I was doing a low-glycemic plan given to me by a nutritionist not too long ago. I was to have at least 15g of carbs per meal anywhere up to 30g at breakfast and lunch and 15g at dinner - so from 45 to 75 grams per day (grains, starches, fruits, and milk) but not counting certain veggies - Basically I can have unlimited cooked or raw:
artichoke or artichoke hearts
asparagus
beans (green, wax, Italian)
bean sprouts
beets
broccoli
brussel sprouts
cabbage
carrots
cauliflower
celery
cucumber
eggplant
green onions
greens (collard, kale, mustard, turnip)
kohlrabi
leeks
mixed veggies (w/o corn, peas, or pasta)
mushrooms
okra
onions
pea pods
peppers (all varieties)
radishes
salad greens (endive, escarole, lettuce, romaine, spinach)
sauerkraut
summer squash
tomato, incl. canned, sauce, & juice - no sugar added of course
turnips
water chestnuts
watercress
zucchini
She gave me some song and dance about saturated fat increasing insulin resistance. I just don't believe that, but to each their own.

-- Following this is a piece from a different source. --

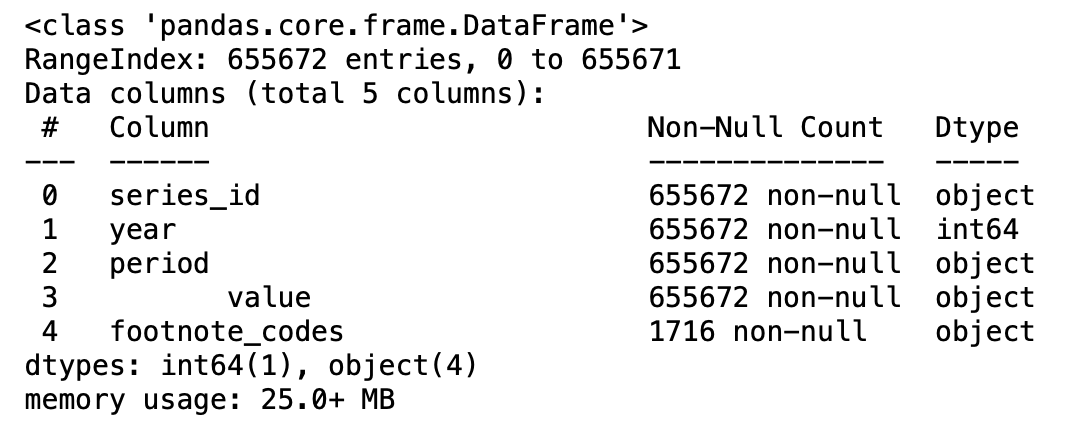
Task: Click the RangeIndex entries line
Action: coord(352,58)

I'm eating a ton of fresh, raw veggies, lots of yummy full-fat dairy, some meat, some grains.. I do have some fruit in the house, but I've been afraid to eat it - maybe after I get my insulin I'll give it a try.
Hope this answered your question. I'm definitely not going Atkins Induction - I'm eating way too many veggies for that.
As for the ongoing weight-loss phase, I don't know - I've never done that stage. I'm an all or nothing girl.
I have a book on the exchange lists from the American Diabetes Association. I try to avoid all refined flour, sugar, etc.
I'm taking all this information to my appointments tomorrow and show them what I'm doing now so we can see if changes need to be made.
Thanks for your concern. I'm really trying to be healthy about this. I hope not too many changes need to be made in what I am doing.